Saved data entries

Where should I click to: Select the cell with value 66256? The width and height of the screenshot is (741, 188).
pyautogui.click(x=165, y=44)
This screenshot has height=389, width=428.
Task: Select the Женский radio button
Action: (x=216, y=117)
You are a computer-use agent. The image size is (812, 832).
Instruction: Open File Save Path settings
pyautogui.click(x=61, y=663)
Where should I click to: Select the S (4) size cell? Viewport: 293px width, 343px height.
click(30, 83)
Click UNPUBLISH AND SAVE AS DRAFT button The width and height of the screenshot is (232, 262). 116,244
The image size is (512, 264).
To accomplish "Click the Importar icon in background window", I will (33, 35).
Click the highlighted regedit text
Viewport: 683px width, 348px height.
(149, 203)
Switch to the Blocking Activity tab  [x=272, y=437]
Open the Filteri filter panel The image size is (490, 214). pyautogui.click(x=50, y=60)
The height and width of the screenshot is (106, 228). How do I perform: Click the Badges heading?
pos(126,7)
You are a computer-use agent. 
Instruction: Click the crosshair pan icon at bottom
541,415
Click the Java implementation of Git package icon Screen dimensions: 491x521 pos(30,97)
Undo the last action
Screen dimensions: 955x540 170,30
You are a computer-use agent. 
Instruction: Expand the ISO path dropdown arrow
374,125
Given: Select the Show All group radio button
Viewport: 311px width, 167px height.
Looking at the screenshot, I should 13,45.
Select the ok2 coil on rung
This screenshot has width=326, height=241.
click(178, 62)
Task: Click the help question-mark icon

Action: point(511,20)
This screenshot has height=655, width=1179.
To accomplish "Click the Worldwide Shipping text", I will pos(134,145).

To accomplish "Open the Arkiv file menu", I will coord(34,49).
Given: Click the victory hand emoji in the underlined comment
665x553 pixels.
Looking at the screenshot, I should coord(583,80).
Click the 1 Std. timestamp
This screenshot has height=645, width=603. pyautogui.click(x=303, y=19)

Work required: State how many lines of the data contain the word "image". Nothing besides the number belongs in the reply.

Answer space: 3